La Direction de l’Industrie, de la PME et de la Promotion de l’Investissement met les bouchées doubles pour réhabiliter les zones d’activités de la wilaya

Dans une récente entrevue avec Réflexion, le Directeur de l’Industrie, de la  PME et de la Promotion de l’Investissement reconnaît que les installations communes de la zone d’activités de Fornaka laissent effectivement à désirer. Mais il dit être constamment à l’écoute de tous les  opérateurs installés dans  la zone en ce qui concerne  leurs préoccupations. Des préoccupations qui seront dans un avenir proche, promet-il, un lointain mauvais souvenir.
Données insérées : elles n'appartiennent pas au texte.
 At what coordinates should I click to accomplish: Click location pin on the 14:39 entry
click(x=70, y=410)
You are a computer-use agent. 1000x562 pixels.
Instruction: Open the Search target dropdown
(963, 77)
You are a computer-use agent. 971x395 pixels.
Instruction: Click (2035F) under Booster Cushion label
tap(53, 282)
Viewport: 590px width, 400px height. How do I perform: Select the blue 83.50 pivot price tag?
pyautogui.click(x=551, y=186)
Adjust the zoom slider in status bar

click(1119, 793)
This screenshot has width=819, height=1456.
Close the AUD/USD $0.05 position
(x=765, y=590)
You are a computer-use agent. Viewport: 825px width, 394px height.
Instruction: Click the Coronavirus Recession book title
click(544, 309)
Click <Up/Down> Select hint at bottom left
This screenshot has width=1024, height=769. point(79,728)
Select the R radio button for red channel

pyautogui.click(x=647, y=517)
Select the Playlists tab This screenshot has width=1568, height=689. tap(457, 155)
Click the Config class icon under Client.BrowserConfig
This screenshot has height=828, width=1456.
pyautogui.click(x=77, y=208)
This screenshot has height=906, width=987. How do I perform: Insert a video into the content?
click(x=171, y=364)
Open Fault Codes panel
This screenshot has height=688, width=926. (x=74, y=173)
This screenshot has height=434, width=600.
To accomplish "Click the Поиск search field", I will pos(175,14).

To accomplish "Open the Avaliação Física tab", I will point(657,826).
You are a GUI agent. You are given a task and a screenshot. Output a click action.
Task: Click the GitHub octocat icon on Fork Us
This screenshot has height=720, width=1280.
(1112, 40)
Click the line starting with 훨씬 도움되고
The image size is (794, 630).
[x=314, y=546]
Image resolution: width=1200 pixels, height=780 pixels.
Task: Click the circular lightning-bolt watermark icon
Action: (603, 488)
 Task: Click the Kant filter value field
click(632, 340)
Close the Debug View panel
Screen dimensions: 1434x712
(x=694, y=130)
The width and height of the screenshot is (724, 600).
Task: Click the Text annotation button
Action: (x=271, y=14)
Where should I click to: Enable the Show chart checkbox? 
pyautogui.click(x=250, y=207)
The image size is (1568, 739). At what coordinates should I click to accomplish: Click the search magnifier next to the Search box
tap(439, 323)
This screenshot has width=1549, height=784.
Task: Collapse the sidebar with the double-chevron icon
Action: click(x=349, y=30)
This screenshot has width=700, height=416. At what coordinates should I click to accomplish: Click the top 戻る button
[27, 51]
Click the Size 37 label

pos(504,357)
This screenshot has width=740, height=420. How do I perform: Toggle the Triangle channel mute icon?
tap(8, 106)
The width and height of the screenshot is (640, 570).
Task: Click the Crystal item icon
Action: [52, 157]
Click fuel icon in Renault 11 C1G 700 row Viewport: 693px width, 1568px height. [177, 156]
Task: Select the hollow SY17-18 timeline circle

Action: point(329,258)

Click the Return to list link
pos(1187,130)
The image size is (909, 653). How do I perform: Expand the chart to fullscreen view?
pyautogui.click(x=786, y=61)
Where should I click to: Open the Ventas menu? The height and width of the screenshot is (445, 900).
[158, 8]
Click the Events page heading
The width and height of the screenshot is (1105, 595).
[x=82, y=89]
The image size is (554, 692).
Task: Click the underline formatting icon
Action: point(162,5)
En effet, selon toujours notre interlocuteur,  la wilaya de Mostaganem a  bénéficié d’une enveloppe conséquente dans le cadre du programme de viabilisation/Réhabilitation des zones d’activités, entré en vigueur depuis février 2011. Et c’est dans la logique  de cet ambitieux et salutaire programme, que cette Direction a lancé, depuis peu, au profit de la zone d’activités de Fornaka, un avis d’appel d’Offres destiné aux bureaux d’études et portant sur le réseau AEP, l’assainissement et le drainage des eaux pluviales, la voierie, l’électricité et l’éclairage public, le gaz de ville, et enfin  le réseau téléphonique.